= Задание 1 =
Перескажите в двух предложениях фрагмент о работе с преступниками, страдающими психическими расстройствами.
= Задание 2 =
Верните дословно из фрагмента о работе с преступниками, страдающими психическими расстройствами, всё начиная со слов «Мы – сыщики.» и вплоть до слов «в буквальном смысле.».

= Фрагмент источника =
^^^^^^^^

Мы – сыщики. Мы просеиваем улики, мы обследуем подсудимых, чтобы обнаружить доказательства (или отсутствие) психиатрической симптоматики. Мы должны установить, были ли вызваны тяжкие преступления, в том числе убийства, непосредственно психическим расстройством.
Мы – спасатели на воде. Мы спасаем жизнь и рассудок людей вроде Адрианы де Сильвы, тонущих в пучине невыявленного психоза, на который в тюрьме никто не обращает внимания.
Мы – консультанты по взаимоотношениям. Мы восстанавливаем разорванные связи у тех преступников, которые, подобно Ясмин Хан, больно ранили родных и близких – и в переносном, и в буквальном смысле.
Мы – суррогатные отцы и матери. Мы устанавливаем границы для взрослых людей, оказавшихся в психиатрической клинике, которые должны научиться вести себя иначе, чтобы вернуться в большой мир. Многие из них в детстве не были приучены к самодисциплине, не знают, что такое границы и даже любовь. Это люди вроде Реджи Уоллеса, наркодилера, которому родной отец сломал руку, когда ему было всего год от роду, люди, которые в приступе параноидного психоза нападают на случайных попутчиков в автобусе и потом никак не могут привыкнуть к правилам больничного распорядка.

^^^^^^^^

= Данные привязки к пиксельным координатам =
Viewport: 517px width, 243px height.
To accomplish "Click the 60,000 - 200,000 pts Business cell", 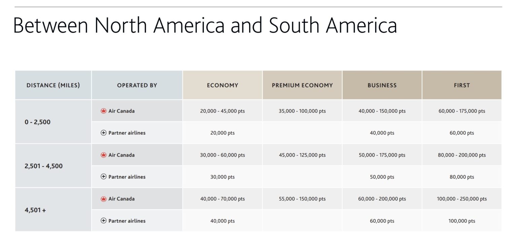I will coord(382,199).
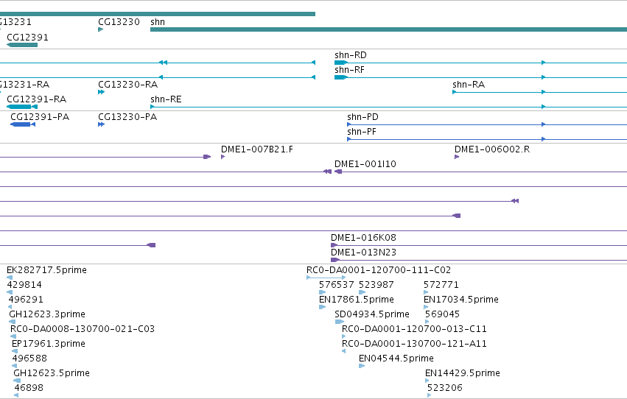627x399 pixels.
Task: Select the CG12391-RA transcript glyph
Action: click(22, 107)
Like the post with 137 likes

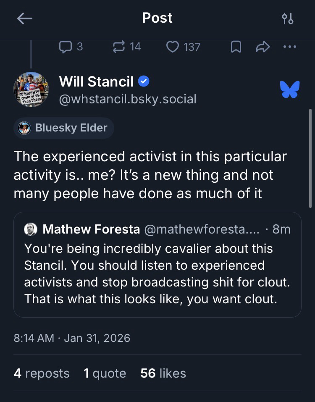[x=173, y=47]
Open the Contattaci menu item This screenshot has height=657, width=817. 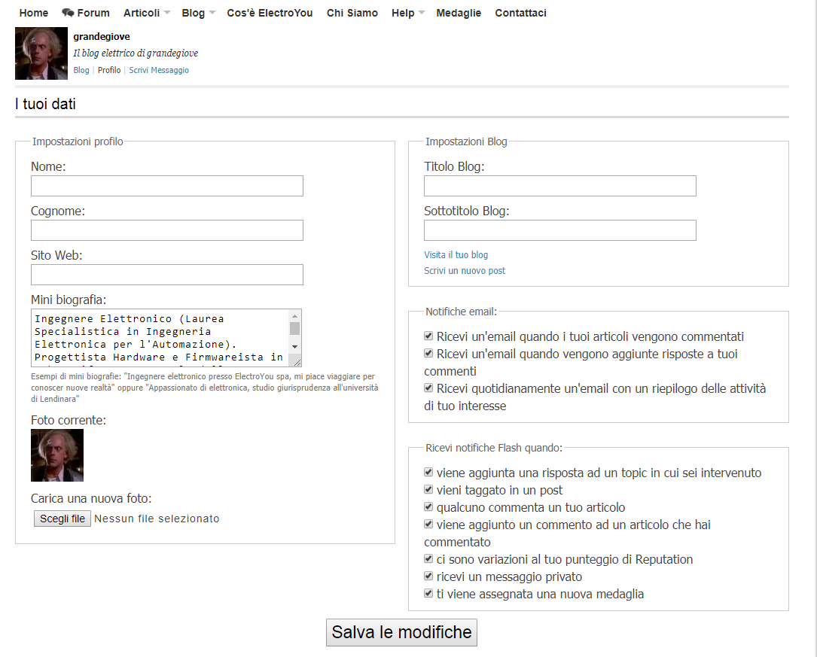click(520, 13)
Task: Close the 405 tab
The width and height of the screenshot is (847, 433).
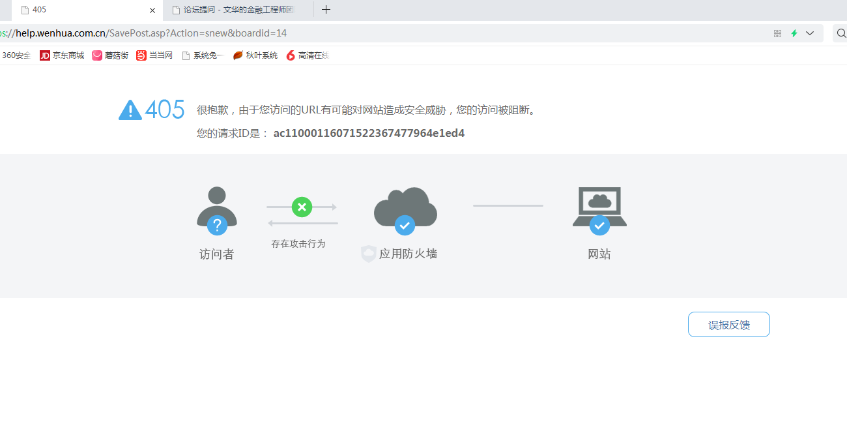Action: (152, 10)
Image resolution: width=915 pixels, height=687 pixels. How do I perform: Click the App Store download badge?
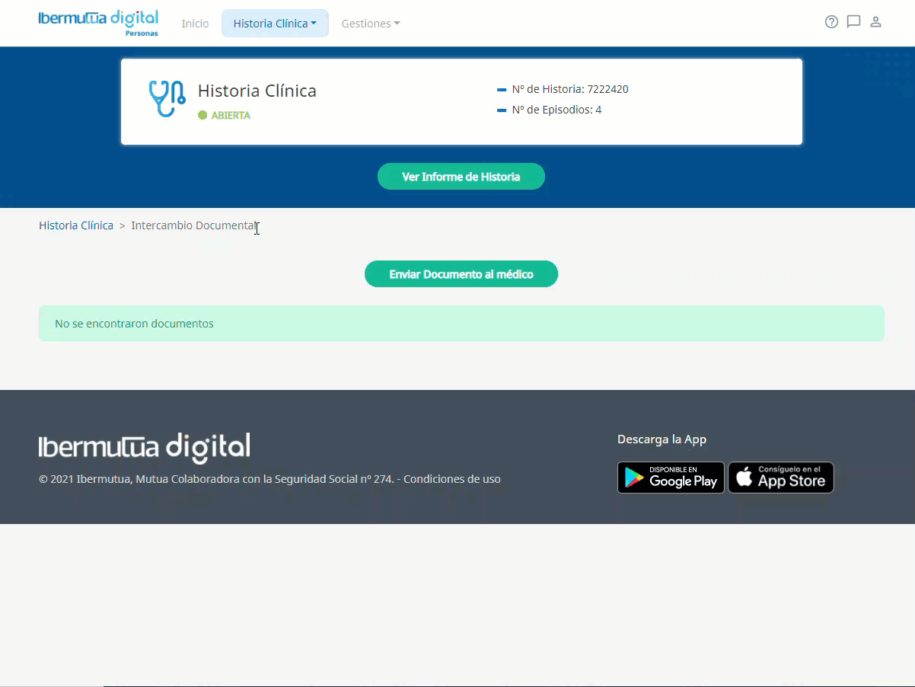click(781, 478)
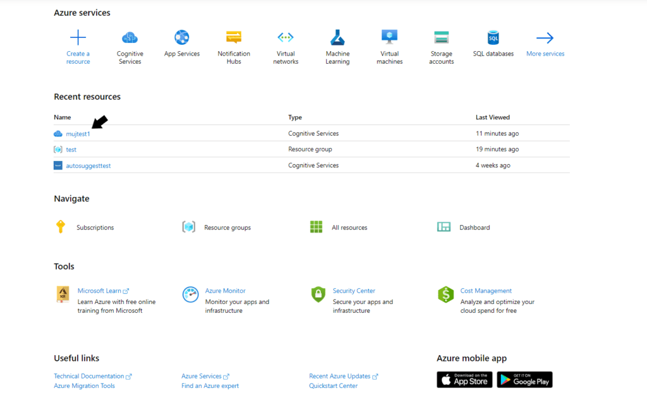Open the Cognitive Services icon in Azure services
This screenshot has height=417, width=647.
(130, 37)
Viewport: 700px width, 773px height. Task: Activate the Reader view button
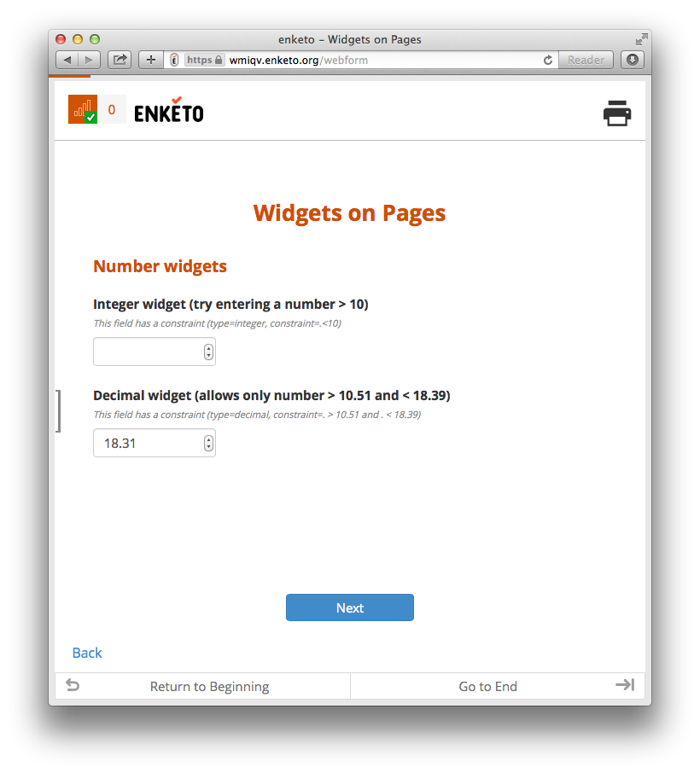coord(586,60)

^^^^^^^^

= Письменный ответ 1 =
Во фрагменте эта работа сравнивается с делом сыщиков, спасателей на воде, консультантов по взаимоотношениям и суррогатных родителей. Они выясняют, были ли тяжкие преступления вызваны психическим расстройством, спасают людей с невыявленным психозом в тюрьме, восстанавливают разорванные связи преступников с близкими и устанавливают границы для пациентов психиатрической клиники, которым нужно научиться вести себя иначе.

= Письменный ответ 2 =
Мы – сыщики. Мы просеиваем улики, мы обследуем подсудимых, чтобы обнаружить доказательства (или отсутствие) психиатрической симптоматики. Мы должны установить, были ли вызваны тяжкие преступления, в том числе убийства, непосредственно психическим расстройством.
Мы – спасатели на воде. Мы спасаем жизнь и рассудок людей вроде Адрианы де Сильвы, тонущих в пучине невыявленного психоза, на который в тюрьме никто не обращает внимания.
Мы – консультанты по взаимоотношениям. Мы восстанавливаем разорванные связи у тех преступников, которые, подобно Ясмин Хан, больно ранили родных и близких – и в переносном, и в буквальном смысле.